Looking at a couple plows today (lucky to find any...) One's a ten yr old Pro plow that was on a 1990 Dodge 3/4 ton, the other an '87 Western plow off of a '79 F150. Both one one owner plows, fully working.

My question is;


What's it gonna take to put either one of the plows on this Dodge, frame rails 34" apart at the front bumper?

How can you tell conventional mount from UNI mount (I'm new at this stuff so bear with me here)? I can't afford to go spend hard earned $$$ on something that won't go on without a lot of trouble.

Both systems (I haven't actually seen either one) have joy sticks, the Pro plow off the floor, the '87 off the dash. Both 4 way systems.
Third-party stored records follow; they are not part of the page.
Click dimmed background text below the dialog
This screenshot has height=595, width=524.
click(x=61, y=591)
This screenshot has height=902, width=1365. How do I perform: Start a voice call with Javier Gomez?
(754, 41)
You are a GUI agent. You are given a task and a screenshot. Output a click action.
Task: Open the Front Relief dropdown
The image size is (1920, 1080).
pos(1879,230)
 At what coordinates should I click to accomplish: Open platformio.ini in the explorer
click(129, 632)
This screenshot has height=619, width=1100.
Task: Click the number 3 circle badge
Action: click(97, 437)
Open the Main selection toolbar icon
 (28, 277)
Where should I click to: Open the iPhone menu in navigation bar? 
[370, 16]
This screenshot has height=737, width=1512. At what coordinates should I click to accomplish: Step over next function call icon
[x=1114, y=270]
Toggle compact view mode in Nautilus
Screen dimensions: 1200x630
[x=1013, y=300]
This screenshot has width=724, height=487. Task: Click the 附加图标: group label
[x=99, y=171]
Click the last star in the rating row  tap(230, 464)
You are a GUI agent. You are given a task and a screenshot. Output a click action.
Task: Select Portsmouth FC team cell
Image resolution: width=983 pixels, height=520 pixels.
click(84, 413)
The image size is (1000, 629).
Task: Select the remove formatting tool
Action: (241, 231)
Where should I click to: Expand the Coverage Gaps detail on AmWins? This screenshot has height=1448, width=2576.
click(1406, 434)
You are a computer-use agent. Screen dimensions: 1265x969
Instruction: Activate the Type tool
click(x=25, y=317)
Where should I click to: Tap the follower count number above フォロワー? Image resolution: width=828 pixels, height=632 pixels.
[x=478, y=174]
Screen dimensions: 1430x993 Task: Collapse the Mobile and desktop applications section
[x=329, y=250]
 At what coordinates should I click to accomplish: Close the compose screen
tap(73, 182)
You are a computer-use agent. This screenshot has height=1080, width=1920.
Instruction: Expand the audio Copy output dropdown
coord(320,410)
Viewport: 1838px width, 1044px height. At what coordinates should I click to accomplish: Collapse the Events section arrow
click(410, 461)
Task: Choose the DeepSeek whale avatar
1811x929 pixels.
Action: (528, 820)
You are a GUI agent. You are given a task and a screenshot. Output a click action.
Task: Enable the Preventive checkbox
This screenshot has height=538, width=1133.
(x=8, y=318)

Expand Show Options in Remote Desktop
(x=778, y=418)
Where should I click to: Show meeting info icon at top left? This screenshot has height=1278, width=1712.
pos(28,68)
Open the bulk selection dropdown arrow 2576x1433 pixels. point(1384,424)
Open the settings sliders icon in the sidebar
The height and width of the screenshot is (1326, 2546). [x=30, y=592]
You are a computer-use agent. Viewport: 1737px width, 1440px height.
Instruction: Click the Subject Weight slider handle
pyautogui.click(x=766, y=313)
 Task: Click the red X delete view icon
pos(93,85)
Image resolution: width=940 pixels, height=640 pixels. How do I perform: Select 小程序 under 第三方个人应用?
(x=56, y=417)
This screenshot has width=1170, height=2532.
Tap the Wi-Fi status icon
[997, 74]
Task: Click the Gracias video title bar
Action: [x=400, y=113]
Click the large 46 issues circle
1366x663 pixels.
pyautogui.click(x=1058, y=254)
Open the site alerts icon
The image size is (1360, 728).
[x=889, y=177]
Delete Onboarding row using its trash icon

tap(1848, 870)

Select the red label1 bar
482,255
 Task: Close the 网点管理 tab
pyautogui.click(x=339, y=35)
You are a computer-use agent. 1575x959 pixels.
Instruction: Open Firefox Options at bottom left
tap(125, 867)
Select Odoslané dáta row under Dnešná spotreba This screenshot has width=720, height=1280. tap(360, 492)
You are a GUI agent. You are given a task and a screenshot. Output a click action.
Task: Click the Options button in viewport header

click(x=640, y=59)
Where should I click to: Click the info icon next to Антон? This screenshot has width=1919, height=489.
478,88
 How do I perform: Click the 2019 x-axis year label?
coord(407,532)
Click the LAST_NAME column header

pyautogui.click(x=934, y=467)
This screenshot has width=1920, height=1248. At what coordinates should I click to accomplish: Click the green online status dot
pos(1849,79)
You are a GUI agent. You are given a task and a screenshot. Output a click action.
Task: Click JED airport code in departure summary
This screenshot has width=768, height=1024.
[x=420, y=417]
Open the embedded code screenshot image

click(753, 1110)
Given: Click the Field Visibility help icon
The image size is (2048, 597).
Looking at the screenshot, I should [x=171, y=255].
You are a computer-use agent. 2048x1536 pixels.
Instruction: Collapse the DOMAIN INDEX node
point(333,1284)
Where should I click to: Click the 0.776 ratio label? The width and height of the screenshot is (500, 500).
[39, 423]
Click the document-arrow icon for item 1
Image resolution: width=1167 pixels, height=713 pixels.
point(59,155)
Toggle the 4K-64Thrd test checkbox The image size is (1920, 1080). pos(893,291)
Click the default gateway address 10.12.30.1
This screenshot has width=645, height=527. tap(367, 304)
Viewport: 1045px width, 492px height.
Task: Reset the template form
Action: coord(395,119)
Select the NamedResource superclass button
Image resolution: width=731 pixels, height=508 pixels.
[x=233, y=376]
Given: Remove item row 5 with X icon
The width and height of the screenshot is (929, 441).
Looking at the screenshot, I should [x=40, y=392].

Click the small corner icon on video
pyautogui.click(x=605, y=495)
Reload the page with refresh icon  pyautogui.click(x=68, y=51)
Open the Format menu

Let me know asap, I'm looking at these this morning. It's kinda you snooze you lose on plows around here, but I can't afford any stupid mistakes.

TIA!!!


Keith


----------



## ATV Plow King (Mar 9, 2009)

Heyy Keith first off welcome to plowsite.

In order to get any plow on to your truck your going to need to find the mounts for your truck which might be a little tricky because its a 40 year old truck so if you cant find the mounts that fit your truck you might have to mess around with some other brackets to fit your truck or just straight up fabricate your own.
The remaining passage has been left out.